Par ailleurs, toujours dans cette perspective de déconstruction du mythe unilatéral de la genèse humaniste, sont évoqués des espaces de la péninsule qui apparaissent eux-mêmes le plus souvent comme secondaires dans les études sur ce mouvement. Ilaria Taddei s’attache ainsi à évoquer les cas génois et vénitien, en plus de ceux mieux connus de Mantoue, Ferrare ou Florence, à propos de la place de la prudence dans la déclinaison du modèle pédagogique des studia humanitatis. Fulvio Delle Donne rappelle, quant à lui, que la prise en compte récente de la pensée napolitaine dans l’historiographie sur l’humanisme aragonais a provoqué un basculement permettant d’établir, à côté de la pensée républicaine largement étudiée, l’existence d’un « humanisme monarchique » (p. 269). Ces deux contributions démontrent la nécessité d’une histoire polycentrique de l’implantation humaniste, la composante politique locale venant nécessairement interférer avec les intentions pédagogiques, civiques ou morales du mouvement.
Enfin, l’approche géographique à l’échelle du continent et la chronologie allant de la genèse au déclin de l’humanisme amènent inévitablement à aborder la question des liens entre humanisme et réformes (Livre IV). Il s’agit en particulier de confronter deux thèses : celle, d’un côté, d’une pensée de Luther tout à fait indépendante du mouvement humanisme ou, de l’autre, d’une genèse foncièrement humaniste de la Réforme. La recherche d’une position plus nuancée, qui aiguille les études actuelles, est ici illustrée par trois contributions. Celle de Gérald Chaix s’attache ainsi à identifier la part d’héritage humaniste de Luther ; à travers l’idée d’un « humanisme impuissant », Marie Barral-Baron fait l’hypothèse d’un désarroi d’Érasme face à la réforme ; Amy Grave, enfin, évoque, dans une perspective comparée entre Lyon, Londres et Genève, les lectures calvinistes d’Ovide prises entre une condamnation morale du poète et un usage pédagogique de ses textes pour l’enseignement de la grammaire et de la métrique.

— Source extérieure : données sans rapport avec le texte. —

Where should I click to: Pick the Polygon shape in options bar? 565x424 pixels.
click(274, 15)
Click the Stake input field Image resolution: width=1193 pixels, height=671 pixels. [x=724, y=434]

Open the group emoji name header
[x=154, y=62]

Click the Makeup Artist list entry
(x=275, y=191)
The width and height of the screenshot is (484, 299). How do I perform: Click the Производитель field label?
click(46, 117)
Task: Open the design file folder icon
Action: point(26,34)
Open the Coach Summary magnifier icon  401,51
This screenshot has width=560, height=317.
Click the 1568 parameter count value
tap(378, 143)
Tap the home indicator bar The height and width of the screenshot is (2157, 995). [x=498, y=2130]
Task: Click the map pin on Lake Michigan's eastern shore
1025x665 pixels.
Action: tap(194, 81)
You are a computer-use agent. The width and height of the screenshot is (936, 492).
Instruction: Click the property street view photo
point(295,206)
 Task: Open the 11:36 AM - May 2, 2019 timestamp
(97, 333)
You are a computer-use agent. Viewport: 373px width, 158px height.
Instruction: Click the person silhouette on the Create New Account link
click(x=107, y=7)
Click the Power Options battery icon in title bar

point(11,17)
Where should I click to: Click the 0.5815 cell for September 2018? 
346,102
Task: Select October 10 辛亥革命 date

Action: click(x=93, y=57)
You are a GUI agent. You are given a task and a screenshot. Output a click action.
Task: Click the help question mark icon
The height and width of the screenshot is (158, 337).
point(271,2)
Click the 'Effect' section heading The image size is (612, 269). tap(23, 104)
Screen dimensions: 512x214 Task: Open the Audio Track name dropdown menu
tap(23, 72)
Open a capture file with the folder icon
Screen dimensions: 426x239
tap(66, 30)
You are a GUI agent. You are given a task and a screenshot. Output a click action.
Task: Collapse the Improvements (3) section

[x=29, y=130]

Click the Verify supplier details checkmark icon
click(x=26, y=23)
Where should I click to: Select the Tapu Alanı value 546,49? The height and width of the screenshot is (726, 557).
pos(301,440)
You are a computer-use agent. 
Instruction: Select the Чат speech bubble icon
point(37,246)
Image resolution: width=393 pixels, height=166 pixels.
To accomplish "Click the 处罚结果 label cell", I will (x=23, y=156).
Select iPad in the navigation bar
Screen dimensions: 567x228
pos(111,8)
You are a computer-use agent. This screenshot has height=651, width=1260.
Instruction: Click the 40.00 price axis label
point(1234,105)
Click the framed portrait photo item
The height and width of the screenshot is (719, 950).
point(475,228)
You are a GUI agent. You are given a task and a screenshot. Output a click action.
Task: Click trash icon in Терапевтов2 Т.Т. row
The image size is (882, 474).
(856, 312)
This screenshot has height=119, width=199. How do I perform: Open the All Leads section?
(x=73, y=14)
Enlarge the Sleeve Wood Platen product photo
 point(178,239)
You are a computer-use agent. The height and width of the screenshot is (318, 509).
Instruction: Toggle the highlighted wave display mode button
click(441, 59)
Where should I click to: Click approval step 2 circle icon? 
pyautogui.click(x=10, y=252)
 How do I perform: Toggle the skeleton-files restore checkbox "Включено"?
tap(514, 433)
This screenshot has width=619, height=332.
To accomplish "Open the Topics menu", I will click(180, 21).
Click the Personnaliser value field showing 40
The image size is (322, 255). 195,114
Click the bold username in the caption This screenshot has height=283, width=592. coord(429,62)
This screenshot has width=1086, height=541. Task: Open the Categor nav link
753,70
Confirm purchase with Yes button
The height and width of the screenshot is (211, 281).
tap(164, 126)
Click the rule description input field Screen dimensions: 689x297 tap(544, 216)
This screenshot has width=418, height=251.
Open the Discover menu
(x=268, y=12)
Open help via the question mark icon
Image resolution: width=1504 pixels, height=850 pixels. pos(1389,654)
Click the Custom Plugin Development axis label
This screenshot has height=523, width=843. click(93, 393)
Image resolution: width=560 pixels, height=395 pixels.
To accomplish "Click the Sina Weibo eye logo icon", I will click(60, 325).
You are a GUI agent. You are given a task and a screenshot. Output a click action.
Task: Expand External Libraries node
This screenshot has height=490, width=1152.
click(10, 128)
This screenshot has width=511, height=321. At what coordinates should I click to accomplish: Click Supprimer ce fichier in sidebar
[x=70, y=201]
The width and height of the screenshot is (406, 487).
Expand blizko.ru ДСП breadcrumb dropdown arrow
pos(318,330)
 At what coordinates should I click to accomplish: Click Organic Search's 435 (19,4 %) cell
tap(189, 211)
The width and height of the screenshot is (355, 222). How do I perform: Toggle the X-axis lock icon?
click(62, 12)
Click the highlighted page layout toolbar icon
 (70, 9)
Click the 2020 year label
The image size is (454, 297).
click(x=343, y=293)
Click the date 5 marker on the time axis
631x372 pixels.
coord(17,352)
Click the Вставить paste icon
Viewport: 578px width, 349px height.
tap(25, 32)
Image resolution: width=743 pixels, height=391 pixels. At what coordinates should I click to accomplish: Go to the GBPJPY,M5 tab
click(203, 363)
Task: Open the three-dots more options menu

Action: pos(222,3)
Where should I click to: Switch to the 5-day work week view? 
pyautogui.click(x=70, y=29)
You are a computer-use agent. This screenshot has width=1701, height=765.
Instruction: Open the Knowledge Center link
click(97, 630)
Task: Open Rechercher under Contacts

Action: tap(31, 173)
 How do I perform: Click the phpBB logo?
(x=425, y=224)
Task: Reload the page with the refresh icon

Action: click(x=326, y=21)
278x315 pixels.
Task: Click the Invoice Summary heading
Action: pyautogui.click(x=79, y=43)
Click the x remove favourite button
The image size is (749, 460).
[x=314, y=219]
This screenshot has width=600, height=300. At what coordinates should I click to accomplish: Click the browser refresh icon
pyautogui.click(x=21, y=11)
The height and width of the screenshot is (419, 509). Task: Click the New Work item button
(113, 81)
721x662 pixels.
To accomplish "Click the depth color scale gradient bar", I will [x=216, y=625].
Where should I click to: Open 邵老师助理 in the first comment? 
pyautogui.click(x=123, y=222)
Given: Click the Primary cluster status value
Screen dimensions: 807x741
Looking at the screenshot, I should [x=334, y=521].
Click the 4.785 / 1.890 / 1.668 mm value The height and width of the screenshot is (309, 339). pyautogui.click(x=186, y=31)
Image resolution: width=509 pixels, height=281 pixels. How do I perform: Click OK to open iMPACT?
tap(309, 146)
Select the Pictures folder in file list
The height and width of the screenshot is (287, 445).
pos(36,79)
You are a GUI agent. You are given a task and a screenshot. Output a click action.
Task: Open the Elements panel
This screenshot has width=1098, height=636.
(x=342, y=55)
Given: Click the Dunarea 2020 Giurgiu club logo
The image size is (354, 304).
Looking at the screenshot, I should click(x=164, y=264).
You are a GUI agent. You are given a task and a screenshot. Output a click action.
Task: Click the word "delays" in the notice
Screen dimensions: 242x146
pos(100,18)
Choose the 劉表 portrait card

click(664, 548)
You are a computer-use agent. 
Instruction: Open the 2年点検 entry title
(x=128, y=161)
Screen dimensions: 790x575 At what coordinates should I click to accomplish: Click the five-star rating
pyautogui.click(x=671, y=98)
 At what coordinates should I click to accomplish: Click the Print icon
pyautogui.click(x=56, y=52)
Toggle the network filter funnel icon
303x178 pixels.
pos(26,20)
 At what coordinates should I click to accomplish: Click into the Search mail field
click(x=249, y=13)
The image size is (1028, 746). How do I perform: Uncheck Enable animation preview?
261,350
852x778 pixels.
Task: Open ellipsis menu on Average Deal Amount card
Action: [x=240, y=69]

À la lecture de l’ouvrage, et en particulier des Livres I et IV, l’envergure continentale du mouvement ne fait aucun doute. En cela, les contributions sur les marges sont utiles (la Suède, évoquée par Pierre-Ange Salvadori, et la Pologne, dont provient Andrzej Frycz Modrezewski, comparé à Jean Bodin dans l’article de Jan Miernowski), même si, de manière inévitable dans un volume collectif, cette définition des contours européens n’est que partielle. On pourrait d’ailleurs s’interroger sur les raisons pour lesquelles cette « transmutation culturelle » ne franchit pas les confins de l’« Europe » évoquée dès le titre de l’ouvrage.